In experimental study, prevents senescent cell accumulation, phenotype expression
MONDAY, March 21, 2016 (HealthDay News) — A novel mechanism has been proposed for the role of exercise in mitigating the detrimental impact of a fast-food diet (FFD) in mice, via prevention of cellular senescence, according to an experimental study published March 16 in Diabetes.
Marissa J. Schafer, Ph.D., from the Mayo Clinic in Rochester, Minn., and colleagues examined the extent to which diet and exercise affect the behavior and accretion of senescent cells within distinct tissues. Using transgenic mice that express enhanced green fluorescent protein (EGFP) in response to activation of the senescence-associated p16INK4a promoter, the authors examined whether exercise prevents senescent cell accumulation and systemic metabolic dysfunction induced by a FFD.

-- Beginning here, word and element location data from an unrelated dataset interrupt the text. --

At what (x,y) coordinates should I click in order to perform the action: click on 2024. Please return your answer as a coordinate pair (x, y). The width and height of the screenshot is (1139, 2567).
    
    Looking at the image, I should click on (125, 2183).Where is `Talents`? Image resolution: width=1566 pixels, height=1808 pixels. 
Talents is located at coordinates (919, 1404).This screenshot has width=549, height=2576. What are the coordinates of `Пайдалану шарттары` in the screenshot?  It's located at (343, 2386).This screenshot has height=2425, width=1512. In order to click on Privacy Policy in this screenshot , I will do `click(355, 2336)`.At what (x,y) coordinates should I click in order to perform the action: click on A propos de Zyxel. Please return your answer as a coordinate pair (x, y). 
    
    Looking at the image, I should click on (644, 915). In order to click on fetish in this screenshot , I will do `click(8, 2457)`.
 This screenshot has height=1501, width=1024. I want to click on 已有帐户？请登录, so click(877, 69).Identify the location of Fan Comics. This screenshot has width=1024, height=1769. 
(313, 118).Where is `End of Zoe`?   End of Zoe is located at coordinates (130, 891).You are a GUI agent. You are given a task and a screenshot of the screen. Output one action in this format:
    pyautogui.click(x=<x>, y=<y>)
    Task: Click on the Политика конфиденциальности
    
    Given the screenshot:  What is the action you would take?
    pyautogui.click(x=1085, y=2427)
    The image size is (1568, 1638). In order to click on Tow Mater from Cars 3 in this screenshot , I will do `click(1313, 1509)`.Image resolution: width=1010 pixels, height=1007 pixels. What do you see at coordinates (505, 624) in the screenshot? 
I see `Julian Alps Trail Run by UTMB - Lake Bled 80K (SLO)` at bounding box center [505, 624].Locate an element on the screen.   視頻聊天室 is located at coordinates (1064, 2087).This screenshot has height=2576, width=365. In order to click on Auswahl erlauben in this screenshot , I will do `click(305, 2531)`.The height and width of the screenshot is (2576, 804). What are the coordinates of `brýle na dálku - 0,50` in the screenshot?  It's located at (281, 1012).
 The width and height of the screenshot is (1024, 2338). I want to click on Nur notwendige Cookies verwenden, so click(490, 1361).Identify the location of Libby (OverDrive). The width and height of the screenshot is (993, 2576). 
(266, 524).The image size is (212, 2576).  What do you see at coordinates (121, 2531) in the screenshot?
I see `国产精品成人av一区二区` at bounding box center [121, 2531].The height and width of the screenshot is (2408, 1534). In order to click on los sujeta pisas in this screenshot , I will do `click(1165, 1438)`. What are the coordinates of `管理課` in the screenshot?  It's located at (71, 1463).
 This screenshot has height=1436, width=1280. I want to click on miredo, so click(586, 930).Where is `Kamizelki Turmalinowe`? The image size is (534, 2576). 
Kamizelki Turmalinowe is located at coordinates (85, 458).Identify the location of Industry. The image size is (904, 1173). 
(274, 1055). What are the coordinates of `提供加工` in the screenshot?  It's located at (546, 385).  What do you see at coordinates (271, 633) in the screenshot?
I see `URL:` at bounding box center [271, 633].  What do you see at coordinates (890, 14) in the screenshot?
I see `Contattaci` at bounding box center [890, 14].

The researchers demonstrated that FFD consumption caused deleterious changes in body weight and composition, and in measures of physical, cardiac, and metabolic health. FFD correlated with increases in several markers of senescence, including p16, EGFP, senescence-associated β-galactosidase, and the senescence-associated secretory phenotype (SASP), specifically in visceral adipose tissue. Exercise was found to prevent the accumulation of senescent cells and SASP expression. Following long-term FFD-feeding, exercise correlated with reductions in senescent phenotype markers in visceral adipose tissue, and attenuated physical impairments.
“These findings highlight a novel mechanism by which exercise mediates its beneficial effects and reinforce the impact of modifiable lifestyle choices on health span,” the authors write.